In the end, it's what is giving companies fuel to keep the hype running, because it allows to counter every possible argument or doubt about the technology, especially the ones made in good faith. No matter the problem you're facing, the blame is definitely on you, the user, for not setting up the tool in the right way.
I'm struggling in a lot of ways in accepting LLMs, but if I'll ever come completely sold on them and take this technology seriously, it won't be before this mood has gone away.
Also, how is "Explore, then plan, then code" considered "beyond the basics"?
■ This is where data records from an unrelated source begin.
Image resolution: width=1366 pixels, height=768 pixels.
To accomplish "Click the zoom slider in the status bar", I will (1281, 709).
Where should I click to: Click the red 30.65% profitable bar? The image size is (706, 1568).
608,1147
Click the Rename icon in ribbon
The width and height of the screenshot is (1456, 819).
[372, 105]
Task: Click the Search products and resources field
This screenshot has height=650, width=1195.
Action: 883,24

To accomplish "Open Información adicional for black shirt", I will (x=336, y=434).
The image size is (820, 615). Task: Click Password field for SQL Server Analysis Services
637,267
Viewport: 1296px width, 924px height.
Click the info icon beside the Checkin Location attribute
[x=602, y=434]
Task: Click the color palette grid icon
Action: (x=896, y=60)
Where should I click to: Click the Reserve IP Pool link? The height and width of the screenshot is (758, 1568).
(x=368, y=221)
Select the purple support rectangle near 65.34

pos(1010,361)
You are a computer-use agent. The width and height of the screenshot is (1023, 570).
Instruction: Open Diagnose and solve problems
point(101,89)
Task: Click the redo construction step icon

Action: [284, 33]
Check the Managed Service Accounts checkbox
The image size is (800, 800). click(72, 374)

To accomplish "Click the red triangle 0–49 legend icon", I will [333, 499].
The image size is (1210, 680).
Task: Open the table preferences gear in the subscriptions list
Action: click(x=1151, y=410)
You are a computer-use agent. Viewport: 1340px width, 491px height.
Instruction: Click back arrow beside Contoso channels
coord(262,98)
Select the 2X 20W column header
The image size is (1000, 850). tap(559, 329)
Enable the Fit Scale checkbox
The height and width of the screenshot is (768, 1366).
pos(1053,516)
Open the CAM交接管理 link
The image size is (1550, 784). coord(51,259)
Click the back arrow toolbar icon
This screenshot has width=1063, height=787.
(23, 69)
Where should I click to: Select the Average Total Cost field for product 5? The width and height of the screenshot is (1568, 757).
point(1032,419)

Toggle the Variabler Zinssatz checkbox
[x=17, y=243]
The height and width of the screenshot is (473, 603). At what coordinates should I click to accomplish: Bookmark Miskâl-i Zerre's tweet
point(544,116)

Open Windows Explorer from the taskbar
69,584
Do yourself a favor and try Codex. Then do yourself an even bigger favor and try composer 2.5 from Cursor. It's night and day difference. You don't even have time to get distracted, you stay in the zone.
Beyond the issue of AI serfdom, I just don’t want so much of my workflow to depend on “some other company.”
This whole setup is basically setting you up to have all your projects in a Claude SaaS lock-in.
I also think if AI was actually smart it wouldn’t need so much handholding. I don’t want to spend my time developing skills and writing markdown files to try to get this dumb thing to write code for me. Why isn’t the AI reading the codebase and understanding what to do?
Because it’s artificial, that’s why.
Their conclusion: environment-layer containment first, then model-layer steering. CLAUDE.md is the right configuration layer but it is not a containment layer. Worth thinking about whether your worst case is a lost afternoon or a lost database and all backups deleted, too: https://safebots.ai/compromise.html
But the more important point are the costs. People are starting to realize just how costly it can be to run agents without precomputing and caching: https://safebots.ai/costs.html and self-orchestrating agents can go up to 1000x: https://safebots.ai/kimi.html
This is also how you get a slop codebase that you won’t easily understand.
It becomes a labyrinth that only the Agent knows. It’s not a catastrophe when your making prototypes or projects like you see on X.
But if you are expanding your codebase or trying to build something more professional and maintainable. I find it important to explicitly spec things bit by bit so I can understand and some what keep my writing style in this codebase. But this is only productive when you have a fast model otherwise it kills your chain of thought while you wait for the output.
If the model is slow, delegation is probably the only way.